**Record set**
+===+
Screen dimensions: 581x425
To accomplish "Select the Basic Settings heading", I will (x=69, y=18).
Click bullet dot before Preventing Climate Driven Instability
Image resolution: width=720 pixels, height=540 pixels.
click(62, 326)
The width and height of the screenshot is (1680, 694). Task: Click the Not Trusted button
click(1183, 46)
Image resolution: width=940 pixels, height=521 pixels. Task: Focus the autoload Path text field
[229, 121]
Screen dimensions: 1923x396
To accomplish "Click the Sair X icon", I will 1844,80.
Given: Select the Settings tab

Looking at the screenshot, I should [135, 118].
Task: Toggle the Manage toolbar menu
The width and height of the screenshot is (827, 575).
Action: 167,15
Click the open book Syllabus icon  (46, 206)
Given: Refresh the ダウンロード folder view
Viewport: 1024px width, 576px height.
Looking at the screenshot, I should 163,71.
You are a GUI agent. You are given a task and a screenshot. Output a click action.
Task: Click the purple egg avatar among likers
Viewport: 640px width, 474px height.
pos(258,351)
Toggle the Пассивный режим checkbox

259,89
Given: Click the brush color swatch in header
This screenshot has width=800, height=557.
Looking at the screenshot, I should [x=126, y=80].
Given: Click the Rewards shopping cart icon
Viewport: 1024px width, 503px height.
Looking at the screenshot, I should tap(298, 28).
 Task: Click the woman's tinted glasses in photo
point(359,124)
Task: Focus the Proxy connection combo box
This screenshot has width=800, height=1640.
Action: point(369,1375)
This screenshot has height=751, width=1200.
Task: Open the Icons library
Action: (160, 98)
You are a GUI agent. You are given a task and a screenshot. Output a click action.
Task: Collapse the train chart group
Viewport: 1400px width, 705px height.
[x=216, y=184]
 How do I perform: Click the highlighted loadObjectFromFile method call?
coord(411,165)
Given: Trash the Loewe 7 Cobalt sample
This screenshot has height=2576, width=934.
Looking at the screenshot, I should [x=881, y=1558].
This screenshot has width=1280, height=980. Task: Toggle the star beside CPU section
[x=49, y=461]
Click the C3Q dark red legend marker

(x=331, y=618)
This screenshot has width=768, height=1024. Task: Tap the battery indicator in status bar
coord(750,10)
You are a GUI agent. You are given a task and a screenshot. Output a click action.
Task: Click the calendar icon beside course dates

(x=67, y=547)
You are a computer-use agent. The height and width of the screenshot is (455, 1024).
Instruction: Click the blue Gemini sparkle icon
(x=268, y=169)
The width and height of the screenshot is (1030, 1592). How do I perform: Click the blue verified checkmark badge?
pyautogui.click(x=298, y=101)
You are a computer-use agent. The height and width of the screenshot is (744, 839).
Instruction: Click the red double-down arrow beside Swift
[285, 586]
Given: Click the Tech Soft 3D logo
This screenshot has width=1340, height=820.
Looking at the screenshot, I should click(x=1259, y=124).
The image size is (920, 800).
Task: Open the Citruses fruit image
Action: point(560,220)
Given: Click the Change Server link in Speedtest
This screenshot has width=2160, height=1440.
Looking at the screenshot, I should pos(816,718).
+===+
**Directions**
Would you filter the records and copy out each line containing "accomplish"?

**The answer**
To accomplish "Select the Basic Settings heading", I will (x=69, y=18).
To accomplish "Click the Sair X icon", I will 1844,80.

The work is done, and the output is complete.